Text:
━━━

From time to time, when a discussion is taking place about ways to implement responsive images, someone comes along and says, “Hey, guys! What we really need is a media query that enables us to send high-resolution images to people on a fast connection and low-resolution images to people on a slow connection.” At least early on, a lot of people agreed.
At first glance, this makes a lot of sense. High-resolution images have a significant performance cost, because they take longer to download. On a slow network connection, that cost can have a negative impact on the user’s experience. Users might prefer low-resolution images if it means that pages will download significantly faster. On the other hand, for users on a high-speed connection, the performance cost of delivering high-resolution images diminishes, and users would probably prefer better-quality images in this case.
If only we had a media query (and the HTML element that allows us to use that media query) that enables Web developers to have that degree of control over served images as a function of bandwidth, life would be peachy.
As it turns out, accurately implementing such a dream media query is not a whole lot easier than implementing a machine that can accurately predict how much it will rain two weeks from next Tuesday. And even if it were possible to implement, its side effects would result in a worse user experience, rather than a better one.
What Is Bandwidth?
Since we’re discussing bandwidth, let’s pause for a minute to define it.
When network operators publish their network speed, what they’re usually referring to is the amount of raw data that can be sent on the radio band, usually in ideal conditions.
That number has little relevance to Web developers. The bandwidth that we care about is the “effective” bandwidth. That bandwidth is usually a function of several factors: the network’s bandwidth, its delay, packet loss rate, and the protocol used to download the data. In our case, the protocol in question is TCP.

━━━

(Stored items)
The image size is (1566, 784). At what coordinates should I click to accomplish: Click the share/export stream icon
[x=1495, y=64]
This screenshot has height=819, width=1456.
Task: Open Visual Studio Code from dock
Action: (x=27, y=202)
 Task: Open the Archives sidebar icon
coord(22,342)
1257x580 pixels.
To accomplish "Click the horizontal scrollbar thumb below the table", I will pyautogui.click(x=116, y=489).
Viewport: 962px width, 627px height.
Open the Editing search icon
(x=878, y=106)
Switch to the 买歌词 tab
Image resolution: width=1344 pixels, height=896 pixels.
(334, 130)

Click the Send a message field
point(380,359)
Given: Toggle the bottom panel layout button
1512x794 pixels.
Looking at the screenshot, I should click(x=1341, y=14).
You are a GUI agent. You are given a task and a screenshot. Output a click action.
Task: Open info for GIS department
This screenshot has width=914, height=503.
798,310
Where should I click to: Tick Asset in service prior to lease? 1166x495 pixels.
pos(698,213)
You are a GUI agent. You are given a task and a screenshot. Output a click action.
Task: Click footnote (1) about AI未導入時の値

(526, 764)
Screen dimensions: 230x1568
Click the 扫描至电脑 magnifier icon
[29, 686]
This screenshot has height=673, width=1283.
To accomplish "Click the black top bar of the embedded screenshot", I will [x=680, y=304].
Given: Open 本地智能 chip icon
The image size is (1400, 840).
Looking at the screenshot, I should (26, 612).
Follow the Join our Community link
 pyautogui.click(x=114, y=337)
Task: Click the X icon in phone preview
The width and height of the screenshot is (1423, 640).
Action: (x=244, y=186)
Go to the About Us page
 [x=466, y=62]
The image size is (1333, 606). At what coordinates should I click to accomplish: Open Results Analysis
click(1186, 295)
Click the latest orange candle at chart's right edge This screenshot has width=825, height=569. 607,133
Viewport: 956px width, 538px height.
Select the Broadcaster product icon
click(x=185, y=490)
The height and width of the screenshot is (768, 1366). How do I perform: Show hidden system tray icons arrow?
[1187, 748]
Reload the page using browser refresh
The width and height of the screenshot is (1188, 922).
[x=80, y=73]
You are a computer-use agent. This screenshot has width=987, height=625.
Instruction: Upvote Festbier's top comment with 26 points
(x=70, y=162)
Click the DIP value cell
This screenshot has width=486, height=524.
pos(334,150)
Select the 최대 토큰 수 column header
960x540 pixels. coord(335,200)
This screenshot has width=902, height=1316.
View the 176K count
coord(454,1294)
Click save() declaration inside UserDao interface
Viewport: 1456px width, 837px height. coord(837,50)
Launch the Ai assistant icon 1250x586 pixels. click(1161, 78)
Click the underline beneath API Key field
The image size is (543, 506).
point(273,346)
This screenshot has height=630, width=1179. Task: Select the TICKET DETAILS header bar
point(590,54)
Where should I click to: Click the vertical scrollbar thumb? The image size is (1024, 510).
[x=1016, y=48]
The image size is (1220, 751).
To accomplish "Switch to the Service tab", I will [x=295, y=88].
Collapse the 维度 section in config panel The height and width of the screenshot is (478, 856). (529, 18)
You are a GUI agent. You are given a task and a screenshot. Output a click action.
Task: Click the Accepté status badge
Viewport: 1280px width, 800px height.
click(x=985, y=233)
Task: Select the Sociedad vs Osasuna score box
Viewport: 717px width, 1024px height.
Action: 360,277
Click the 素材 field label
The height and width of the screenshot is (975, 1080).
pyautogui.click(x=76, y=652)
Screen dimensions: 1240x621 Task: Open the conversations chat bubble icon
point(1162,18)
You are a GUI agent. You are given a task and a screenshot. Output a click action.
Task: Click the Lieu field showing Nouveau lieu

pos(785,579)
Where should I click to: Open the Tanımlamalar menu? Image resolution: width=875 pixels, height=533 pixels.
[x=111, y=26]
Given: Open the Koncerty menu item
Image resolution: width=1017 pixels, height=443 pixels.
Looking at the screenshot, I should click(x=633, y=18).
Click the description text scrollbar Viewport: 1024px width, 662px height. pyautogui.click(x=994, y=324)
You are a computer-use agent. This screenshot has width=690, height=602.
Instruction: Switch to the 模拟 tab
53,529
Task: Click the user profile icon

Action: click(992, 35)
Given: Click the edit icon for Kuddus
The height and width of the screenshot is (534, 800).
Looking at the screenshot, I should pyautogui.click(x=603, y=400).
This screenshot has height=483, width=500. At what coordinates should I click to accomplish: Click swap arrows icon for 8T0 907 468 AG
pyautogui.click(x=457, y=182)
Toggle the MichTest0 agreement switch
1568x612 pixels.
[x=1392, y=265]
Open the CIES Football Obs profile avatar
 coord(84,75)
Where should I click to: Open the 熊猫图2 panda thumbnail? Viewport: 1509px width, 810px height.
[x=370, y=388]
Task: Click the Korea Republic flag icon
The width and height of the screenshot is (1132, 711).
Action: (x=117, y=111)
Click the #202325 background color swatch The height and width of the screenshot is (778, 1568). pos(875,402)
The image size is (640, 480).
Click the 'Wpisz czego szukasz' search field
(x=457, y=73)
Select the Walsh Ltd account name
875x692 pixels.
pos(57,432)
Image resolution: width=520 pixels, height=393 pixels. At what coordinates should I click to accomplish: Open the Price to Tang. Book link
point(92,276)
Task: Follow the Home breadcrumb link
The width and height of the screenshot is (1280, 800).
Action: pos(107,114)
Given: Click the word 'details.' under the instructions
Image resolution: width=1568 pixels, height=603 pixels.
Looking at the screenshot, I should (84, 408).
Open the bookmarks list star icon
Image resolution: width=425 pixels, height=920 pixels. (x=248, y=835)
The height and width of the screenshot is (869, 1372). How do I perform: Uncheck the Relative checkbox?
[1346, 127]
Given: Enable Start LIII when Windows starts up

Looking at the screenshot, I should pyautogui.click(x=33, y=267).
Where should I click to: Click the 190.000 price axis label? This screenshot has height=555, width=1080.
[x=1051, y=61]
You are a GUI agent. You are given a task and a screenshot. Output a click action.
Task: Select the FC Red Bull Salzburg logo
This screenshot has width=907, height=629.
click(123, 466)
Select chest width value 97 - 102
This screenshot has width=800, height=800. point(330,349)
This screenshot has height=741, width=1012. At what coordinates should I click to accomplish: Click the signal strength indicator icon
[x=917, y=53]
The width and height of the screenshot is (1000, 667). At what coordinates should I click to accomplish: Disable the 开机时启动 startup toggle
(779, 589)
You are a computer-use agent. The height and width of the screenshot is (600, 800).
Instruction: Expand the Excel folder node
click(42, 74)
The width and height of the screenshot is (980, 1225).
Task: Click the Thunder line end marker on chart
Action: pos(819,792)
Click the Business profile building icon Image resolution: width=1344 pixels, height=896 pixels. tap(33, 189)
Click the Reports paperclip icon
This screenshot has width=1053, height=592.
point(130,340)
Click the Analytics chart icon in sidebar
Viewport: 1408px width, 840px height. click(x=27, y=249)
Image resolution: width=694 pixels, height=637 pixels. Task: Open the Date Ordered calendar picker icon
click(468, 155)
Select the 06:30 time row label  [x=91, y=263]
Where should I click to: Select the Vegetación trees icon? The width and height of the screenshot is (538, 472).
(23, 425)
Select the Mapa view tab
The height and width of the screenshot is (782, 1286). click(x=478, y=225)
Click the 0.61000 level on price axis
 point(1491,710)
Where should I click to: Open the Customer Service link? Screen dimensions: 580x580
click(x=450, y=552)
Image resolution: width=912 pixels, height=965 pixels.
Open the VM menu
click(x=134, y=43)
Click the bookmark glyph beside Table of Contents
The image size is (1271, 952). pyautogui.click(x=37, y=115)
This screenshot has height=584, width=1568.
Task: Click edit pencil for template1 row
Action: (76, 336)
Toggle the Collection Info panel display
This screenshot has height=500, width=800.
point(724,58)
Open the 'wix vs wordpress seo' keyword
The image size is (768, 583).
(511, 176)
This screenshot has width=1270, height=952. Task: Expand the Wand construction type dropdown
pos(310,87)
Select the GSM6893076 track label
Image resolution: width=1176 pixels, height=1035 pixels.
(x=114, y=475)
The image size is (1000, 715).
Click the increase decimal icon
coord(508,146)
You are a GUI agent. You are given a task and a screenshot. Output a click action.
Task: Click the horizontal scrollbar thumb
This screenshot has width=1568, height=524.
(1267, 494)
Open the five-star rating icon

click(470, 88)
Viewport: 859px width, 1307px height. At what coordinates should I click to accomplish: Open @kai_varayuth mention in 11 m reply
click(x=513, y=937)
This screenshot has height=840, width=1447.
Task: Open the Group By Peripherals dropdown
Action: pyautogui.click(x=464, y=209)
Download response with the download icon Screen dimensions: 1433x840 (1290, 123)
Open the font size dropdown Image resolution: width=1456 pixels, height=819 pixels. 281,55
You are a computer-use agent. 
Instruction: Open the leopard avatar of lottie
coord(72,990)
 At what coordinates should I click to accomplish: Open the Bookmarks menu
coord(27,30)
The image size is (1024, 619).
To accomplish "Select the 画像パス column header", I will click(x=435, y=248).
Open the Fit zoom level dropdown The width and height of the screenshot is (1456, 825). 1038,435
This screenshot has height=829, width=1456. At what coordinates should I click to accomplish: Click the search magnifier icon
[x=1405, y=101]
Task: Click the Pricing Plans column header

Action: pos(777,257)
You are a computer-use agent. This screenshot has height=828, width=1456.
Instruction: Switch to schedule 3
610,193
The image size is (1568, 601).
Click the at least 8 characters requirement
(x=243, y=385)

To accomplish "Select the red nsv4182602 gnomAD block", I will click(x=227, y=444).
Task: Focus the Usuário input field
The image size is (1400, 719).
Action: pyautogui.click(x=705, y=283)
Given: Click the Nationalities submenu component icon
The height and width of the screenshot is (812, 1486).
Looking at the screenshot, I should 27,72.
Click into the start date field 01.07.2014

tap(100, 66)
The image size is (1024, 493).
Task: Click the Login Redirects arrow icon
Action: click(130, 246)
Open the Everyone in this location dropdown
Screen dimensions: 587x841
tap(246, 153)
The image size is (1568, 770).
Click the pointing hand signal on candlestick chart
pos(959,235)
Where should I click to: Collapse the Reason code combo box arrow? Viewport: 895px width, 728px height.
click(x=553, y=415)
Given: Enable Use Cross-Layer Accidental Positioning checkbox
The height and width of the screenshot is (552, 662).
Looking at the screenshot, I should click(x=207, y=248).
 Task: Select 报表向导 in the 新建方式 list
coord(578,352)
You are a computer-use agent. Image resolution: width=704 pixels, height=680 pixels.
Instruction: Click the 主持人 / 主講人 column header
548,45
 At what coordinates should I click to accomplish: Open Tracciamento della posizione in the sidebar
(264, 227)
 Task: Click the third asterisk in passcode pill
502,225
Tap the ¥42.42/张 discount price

━━━

Aim of the task: Can you quote the text above on bandwidth media queries in full, word for word, from start to end?

Answer to this task:
From time to time, when a discussion is taking place about ways to implement responsive images, someone comes along and says, “Hey, guys! What we really need is a media query that enables us to send high-resolution images to people on a fast connection and low-resolution images to people on a slow connection.” At least early on, a lot of people agreed.
At first glance, this makes a lot of sense. High-resolution images have a significant performance cost, because they take longer to download. On a slow network connection, that cost can have a negative impact on the user’s experience. Users might prefer low-resolution images if it means that pages will download significantly faster. On the other hand, for users on a high-speed connection, the performance cost of delivering high-resolution images diminishes, and users would probably prefer better-quality images in this case.
If only we had a media query (and the HTML element that allows us to use that media query) that enables Web developers to have that degree of control over served images as a function of bandwidth, life would be peachy.
As it turns out, accurately implementing such a dream media query is not a whole lot easier than implementing a machine that can accurately predict how much it will rain two weeks from next Tuesday. And even if it were possible to implement, its side effects would result in a worse user experience, rather than a better one.
What Is Bandwidth?
Since we’re discussing bandwidth, let’s pause for a minute to define it.
When network operators publish their network speed, what they’re usually referring to is the amount of raw data that can be sent on the radio band, usually in ideal conditions.
That number has little relevance to Web developers. The bandwidth that we care about is the “effective” bandwidth. That bandwidth is usually a function of several factors: the network’s bandwidth, its delay, packet loss rate, and the protocol used to download the data. In our case, the protocol in question is TCP.